2.2.2 Résultats en fonction de la présence ou de l’absence de mots dans l’illustration

L’illustration qui accompagne un texte peut elle-même contenir des informations linguistiques / verbales. Dans certaines études, la présence de mots-étiquettes à l’intérieur de l’illustration, reliés par un tiret à certaines parties de celle-ci, a comme fonction de préciser ou de désambiguïser l’information picturale. On retrouve souvent de tels mots-étiquettes dans des illustrations abstraites, analogiques, schématiques (p. ex. Burdick, 1959; Garrison, 1978:1). Certains organisateurs graphiques sont littéralement incompréhensibles sans la présence de mots (Guri-Rozenblit, 1988, 1989; Holliday et Harvey, 1976); il en est de même de certaines cartes routières ou géographiques. L’ajout d’une légende reliée à l’illustration peut avoir une fonction semblable (Gilmartin, 1982). On peut s’étonner du peu d’importance accordée dans les essais de typologie de l’image et dans les revues de la littérature picturale à ce paramètre, particulièrement dans les recherches portant sur la comparaison des versions illustrée et non illustrée d’un même texte. Cette situation semble refléter moins un manque d’observation des chercheurs face à l’objet d’analyse qu’un problème définitoire. Rien ne semble en effet plus naturel que d’associer les mots figurant dans l’illustration à la composante linguistique, le texte, pour ainsi pouvoir définir la composante picturale de façon restrictive. D’après cette logique, les informations à l’intérieur de l’illustration sont considérées en quelque sorte comme un prolongement du texte. Précisons donc que l’interprétation du présent paramètre dépend de la nature de la variable picturale dans chaque étude et non pas de considérations sémiotiques générales. En effet, si la présence / l’absence de l’illustration qui accompagne un texte est confondue expérimentalement avec la présence / l’absence de mots-étiquettes (légende, etc.), l’interprétation qu’on peut faire des résultats en est directement affectée. Pour étudier expérimentalement la contribution qu’ont les étiquettes-mots reliés à l’illustration sur la compréhension de texte, il faudrait que la variable picturale comprenne au moins trois niveaux: (i) le texte seul; (ii) le texte et l’illustration sans étiquettes-mots; (iii) le texte et l’illustration avec étiquettes-mots. En comparant les écarts entre les trois niveaux, il serait possible de vérifier si l’ajout d’étiquettes-mots augmente l’efficacité de l’illustration. Or, il semble bien que de telles études n’existent pas encore.

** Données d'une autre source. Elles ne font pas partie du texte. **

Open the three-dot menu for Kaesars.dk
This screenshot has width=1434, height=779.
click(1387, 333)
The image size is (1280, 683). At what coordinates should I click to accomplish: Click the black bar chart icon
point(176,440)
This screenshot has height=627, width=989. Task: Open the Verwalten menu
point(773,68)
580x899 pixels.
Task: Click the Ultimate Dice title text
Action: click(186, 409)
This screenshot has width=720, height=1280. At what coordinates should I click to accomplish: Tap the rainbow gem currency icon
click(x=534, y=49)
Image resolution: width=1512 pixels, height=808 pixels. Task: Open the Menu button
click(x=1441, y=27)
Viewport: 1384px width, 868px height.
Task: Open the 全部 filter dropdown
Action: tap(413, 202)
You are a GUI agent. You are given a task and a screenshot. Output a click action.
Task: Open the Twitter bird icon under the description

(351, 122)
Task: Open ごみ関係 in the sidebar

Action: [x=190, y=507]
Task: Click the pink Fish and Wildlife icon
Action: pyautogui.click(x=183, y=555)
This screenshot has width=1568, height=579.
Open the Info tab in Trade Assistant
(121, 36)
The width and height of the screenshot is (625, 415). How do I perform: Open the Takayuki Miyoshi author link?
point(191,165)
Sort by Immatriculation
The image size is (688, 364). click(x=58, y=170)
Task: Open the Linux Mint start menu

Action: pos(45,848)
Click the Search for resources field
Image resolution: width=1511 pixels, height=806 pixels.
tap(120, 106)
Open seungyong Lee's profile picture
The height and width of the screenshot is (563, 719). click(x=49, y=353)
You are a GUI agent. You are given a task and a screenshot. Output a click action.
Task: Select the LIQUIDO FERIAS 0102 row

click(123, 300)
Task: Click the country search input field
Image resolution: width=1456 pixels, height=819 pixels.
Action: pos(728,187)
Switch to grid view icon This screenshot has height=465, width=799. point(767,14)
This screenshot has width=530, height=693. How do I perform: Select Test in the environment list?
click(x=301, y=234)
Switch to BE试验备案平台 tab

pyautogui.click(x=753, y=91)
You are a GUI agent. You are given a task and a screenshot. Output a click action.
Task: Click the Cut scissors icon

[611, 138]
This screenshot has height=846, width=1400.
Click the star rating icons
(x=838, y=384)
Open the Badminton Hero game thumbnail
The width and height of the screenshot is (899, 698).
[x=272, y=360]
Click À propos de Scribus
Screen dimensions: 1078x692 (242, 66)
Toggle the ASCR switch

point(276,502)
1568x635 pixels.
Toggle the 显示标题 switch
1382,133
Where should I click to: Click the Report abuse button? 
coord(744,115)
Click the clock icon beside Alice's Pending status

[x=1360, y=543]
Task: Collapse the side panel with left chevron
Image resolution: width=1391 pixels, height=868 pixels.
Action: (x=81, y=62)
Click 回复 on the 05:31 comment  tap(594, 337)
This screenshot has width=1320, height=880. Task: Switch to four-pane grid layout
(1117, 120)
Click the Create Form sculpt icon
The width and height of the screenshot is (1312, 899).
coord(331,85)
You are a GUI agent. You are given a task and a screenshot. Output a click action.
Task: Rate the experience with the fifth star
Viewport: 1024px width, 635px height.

La synthèse inter-études au tableau 2.2.2 peut pallier en partie à l’absence de ces études. Toutefois, comme la nature exacte d’une illustration n’est pas toujours considérée comme digne d’une mention explicite dans l’étude, la classification de l’illustration a dû se faire sur la base d’indices très variés et, à l’occasion, d’inférences et d’arguments de plausibilité.

Tableau 2.2.2
Comparaison des versions illustrée et non illustréeau moyen d’une mesure de compréhension de texte: résultats en fonction de la présence ou de l’absence de mots dans l’illustration

   

ill > ni

ni > ill

non sig

Total et %
(rangée)

%
(colonne)

Illustration
sans mots
Non pondéré (score)
Non pondéré (%)
Pondéré (%)

110
(38 %)
(45 %)

3
(1 %)
(2 %)

179
(61 %)
(53 %)

292
(100 %)
(100 %)


79 %

Illustration
avec mots
Non pondéré (score)
Non pondéré (%)
Pondéré (%)

23
(30 %)
(37 %)

1
(1 %)
(1 %)

53
(69 %)
(61 %)

77
(100 %)
(99 %)


21 %

 

Dans l’ensemble, l’illustration sans mots est utilisée presque quatre fois plus souvent dans des expériences que l'illustration avec mots (79 % vs 21 %).

La présence ou l’absence de mots dans l’illustration est un facteur significatif [Chi2 (2) = 7,493; p = 0,024], le test statistique étant calculé pour les résultats non pondérés. Contrairement à l’hypothèse ci-haut, la présence de mots à l'intérieur de l'illustration ne semble cependant pas favoriser la compréhension de texte des sujets. Au contraire, les illustrations sans mots ont plus souvent un impact significatif qui soit positif, comparativement aux illustrations avec mots. Par contre, l'interprétation de ce constat doit être nuancée à la lumière d’une interaction possible avec la variable d’âge des sujets. L'illustration avec mots n'est pratiquement jamais étudiée en rapport avec des sujets de l’école primaire alors que l’effet positif de l’illustration est justement le plus prononcé auprès de ce groupe d’âge.